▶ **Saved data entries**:
- - - -

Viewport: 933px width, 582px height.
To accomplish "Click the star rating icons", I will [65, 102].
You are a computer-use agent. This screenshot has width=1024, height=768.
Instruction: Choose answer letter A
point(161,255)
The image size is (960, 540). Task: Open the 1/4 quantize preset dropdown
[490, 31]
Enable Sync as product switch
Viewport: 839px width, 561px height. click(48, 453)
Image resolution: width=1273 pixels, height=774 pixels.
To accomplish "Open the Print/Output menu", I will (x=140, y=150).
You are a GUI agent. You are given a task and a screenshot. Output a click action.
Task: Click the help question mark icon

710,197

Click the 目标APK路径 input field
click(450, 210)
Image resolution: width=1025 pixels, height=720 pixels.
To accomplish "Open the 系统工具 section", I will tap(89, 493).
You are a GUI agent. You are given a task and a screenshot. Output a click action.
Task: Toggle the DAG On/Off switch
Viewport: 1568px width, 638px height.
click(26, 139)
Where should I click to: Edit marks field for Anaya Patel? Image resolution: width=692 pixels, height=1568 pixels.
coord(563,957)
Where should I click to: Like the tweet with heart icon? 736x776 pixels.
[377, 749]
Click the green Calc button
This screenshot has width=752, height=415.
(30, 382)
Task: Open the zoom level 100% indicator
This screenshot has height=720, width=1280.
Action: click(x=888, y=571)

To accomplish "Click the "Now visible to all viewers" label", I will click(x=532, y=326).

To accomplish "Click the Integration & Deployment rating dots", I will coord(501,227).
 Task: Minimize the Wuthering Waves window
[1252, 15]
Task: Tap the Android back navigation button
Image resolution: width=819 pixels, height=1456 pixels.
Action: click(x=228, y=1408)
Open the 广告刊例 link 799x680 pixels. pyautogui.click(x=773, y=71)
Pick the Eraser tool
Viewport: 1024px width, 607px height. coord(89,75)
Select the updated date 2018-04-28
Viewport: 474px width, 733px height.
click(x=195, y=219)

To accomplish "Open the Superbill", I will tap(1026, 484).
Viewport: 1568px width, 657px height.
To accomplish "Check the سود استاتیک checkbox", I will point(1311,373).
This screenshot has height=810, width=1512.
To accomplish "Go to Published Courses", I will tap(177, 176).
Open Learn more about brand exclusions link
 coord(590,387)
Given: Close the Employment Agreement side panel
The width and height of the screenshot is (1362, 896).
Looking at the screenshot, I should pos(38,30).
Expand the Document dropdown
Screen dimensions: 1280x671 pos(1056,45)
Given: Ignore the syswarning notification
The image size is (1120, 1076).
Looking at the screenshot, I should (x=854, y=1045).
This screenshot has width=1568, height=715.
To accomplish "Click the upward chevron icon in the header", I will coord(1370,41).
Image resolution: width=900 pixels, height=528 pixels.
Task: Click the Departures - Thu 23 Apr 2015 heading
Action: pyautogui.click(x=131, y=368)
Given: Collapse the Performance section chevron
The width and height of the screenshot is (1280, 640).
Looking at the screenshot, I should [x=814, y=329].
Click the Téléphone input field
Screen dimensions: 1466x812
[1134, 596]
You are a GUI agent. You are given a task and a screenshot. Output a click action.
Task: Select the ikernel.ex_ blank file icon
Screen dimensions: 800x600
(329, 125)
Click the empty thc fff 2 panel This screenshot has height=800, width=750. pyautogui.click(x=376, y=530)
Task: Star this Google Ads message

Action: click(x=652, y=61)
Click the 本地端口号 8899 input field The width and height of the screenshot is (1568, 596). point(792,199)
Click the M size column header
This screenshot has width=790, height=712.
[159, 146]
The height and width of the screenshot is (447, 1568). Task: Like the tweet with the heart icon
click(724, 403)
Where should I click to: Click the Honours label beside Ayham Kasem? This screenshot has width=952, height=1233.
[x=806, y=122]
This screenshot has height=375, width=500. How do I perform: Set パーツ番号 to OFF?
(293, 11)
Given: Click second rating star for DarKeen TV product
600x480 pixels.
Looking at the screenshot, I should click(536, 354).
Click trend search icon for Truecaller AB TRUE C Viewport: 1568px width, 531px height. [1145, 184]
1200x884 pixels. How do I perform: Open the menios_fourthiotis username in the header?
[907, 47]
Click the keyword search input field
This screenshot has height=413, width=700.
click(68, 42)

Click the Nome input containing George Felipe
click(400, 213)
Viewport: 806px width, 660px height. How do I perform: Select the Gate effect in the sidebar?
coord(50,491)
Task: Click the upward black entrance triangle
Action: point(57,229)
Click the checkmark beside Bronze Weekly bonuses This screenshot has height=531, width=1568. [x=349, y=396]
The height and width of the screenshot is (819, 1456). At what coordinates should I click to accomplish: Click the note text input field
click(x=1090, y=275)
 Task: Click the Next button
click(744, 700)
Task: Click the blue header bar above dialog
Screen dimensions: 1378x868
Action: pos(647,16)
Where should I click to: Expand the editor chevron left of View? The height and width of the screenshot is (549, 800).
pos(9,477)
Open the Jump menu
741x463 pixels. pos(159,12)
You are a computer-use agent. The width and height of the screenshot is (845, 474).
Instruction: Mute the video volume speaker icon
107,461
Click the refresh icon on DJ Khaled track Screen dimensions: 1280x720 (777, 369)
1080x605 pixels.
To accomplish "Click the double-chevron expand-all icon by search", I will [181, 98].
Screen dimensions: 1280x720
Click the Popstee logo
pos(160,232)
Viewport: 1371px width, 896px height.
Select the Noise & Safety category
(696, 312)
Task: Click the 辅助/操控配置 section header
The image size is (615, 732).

- - - -

Check all the records above and select each line where the string "computer" is found.

▶ **Result of this task**:
You are a computer-use agent. This screenshot has width=1024, height=768.
You are a computer-use agent. The width and height of the screenshot is (845, 474).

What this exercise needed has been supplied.